Phew! That was a mouthful. The first block defines a Lambda function with the name my-function, which only logs the sentence “I’m a lambda!”. The next field, Role, just defines what the Lambda function is allowed to do. This one is only allowed to log to CloudWatch.

Let’s do something slightly more complex. Let the Lambda function be able to list all objects in the bucket. Change the Lambda code to the following:

var AWS = require("aws-sdk");
var s3 = new AWS.S3();
exports.handler = function(event, context) {
    s3.listObjects(
        { Bucket: process.env.S3_BUCKET},
        function (err, data) {
            if (err) throw err;
                console.log(data)
        })
};

And add the following policy in the IAM Role:

      - PolicyName: list-s3
        PolicyDocument:
          Version: '2012-10-17'
          Statement:
            - Effect: Allow
              Action:
                - s3:List*
              Resource: !GetAtt MyS3Bucket.Arn

Now the lambda will be allowed to list objects in the S3 bucket. For the full template, see this gist.

To deploy this, run the same command as above, and wait for it to finish. To test the Lambda function, go to the Lambda console, and choose “Test”. If the function doesn’t crash, you will see a green box with its output.

These steps should give the reader an idea of what CloudFormation is and how it works. The documentation is very good and has a lot of examples, so I recommend always starting there when wondering about all the possible properties.

As you can see, CloudFormation has a tendency to become quite complex. To keep things under control, a good first step is to use something like cfn-lint, which can validate your CloudFormation and warn you about problems before you deploy.

A good next step would be to instead use something like AWS CDK (Cloud Development Kit). This is a framework which takes your favorite programming language and compiles it to CloudFormation.

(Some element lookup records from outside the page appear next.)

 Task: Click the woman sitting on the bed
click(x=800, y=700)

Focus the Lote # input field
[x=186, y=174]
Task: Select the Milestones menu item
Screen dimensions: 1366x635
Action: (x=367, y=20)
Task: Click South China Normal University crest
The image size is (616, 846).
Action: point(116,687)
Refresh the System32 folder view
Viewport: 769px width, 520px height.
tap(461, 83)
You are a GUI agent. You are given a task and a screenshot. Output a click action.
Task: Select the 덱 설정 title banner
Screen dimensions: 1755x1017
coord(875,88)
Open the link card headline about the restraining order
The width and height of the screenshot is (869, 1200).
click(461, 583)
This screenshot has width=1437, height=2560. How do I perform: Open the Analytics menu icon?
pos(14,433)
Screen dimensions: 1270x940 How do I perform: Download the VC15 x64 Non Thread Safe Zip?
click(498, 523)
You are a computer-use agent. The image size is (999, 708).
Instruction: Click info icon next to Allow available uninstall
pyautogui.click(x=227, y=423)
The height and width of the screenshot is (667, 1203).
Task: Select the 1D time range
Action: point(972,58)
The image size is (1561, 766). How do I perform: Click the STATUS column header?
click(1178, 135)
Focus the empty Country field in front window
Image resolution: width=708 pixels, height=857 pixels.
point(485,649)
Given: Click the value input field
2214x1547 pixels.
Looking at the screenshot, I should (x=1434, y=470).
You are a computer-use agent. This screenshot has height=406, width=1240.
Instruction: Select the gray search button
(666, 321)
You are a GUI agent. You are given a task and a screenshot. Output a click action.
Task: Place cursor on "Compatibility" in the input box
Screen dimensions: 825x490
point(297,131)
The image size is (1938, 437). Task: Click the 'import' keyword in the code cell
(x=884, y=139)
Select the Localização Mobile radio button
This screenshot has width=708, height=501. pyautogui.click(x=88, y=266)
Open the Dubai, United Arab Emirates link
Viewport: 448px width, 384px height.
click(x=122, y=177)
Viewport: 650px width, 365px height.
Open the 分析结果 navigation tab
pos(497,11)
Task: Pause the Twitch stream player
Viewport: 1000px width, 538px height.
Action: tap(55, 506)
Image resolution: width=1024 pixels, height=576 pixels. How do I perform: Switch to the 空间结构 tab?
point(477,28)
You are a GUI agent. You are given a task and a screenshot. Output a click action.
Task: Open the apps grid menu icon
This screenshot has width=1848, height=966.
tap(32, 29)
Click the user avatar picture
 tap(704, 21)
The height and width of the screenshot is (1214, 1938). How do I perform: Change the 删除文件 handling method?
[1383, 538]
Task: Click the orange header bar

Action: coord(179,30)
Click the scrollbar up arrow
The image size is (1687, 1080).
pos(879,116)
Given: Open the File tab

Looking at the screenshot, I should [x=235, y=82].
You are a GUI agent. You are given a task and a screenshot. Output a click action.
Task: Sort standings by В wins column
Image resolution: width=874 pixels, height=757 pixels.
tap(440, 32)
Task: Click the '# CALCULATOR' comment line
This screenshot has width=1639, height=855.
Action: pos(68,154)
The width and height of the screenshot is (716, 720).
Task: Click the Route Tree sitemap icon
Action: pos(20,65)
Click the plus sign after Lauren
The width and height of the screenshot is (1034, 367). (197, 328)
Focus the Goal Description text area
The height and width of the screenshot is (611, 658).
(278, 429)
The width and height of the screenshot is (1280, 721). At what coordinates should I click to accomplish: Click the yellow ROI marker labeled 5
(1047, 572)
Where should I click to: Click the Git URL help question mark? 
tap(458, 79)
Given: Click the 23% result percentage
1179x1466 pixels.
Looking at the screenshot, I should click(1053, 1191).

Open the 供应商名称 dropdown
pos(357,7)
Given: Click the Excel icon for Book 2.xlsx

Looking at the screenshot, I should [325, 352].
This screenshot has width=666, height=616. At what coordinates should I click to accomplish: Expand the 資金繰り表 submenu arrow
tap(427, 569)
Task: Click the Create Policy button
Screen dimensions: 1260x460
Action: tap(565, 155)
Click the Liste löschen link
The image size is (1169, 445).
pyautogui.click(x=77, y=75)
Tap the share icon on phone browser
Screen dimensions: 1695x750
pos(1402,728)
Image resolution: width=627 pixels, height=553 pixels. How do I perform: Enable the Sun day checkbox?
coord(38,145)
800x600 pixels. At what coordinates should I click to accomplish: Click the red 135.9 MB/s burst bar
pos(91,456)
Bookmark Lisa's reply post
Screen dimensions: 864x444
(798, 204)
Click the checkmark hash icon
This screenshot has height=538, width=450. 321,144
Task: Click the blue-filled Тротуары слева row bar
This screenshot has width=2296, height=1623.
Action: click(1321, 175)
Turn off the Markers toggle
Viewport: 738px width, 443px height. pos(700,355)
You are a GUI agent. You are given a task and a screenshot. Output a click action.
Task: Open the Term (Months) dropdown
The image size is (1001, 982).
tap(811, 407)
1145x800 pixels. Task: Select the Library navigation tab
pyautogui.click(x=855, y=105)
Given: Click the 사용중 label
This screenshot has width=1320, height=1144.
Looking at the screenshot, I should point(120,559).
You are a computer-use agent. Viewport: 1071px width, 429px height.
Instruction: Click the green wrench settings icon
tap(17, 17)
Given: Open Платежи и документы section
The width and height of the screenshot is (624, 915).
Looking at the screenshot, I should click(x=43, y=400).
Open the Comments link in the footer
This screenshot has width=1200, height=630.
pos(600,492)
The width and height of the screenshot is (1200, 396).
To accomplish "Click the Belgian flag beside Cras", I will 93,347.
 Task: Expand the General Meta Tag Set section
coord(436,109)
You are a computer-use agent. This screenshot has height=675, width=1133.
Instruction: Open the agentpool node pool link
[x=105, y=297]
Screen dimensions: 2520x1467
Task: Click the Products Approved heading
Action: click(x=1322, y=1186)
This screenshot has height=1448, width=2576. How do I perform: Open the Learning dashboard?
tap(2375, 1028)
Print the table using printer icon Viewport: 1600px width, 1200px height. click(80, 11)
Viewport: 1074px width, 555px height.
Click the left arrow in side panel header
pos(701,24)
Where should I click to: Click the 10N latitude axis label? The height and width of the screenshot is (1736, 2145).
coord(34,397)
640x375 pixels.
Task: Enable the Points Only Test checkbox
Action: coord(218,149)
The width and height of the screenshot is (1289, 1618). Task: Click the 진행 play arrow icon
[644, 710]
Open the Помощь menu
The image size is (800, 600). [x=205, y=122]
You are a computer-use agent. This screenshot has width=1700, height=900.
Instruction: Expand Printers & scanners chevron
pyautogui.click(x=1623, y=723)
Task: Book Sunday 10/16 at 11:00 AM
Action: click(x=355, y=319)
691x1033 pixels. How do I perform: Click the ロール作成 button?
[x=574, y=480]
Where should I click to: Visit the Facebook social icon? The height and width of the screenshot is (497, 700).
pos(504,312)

If you’re going to write a lot of infrastructure as code in AWS, CDK is definitely the way to go. (but that will be another blog post)

(to clean up, the easiest is to go to the AWS Console, then CloudFormation, then “Delete Stack”. Note that some resources are just “orphaned”, not deleted. This includes DynamodDB tables and S3 buckets, which must be manually deleted after.)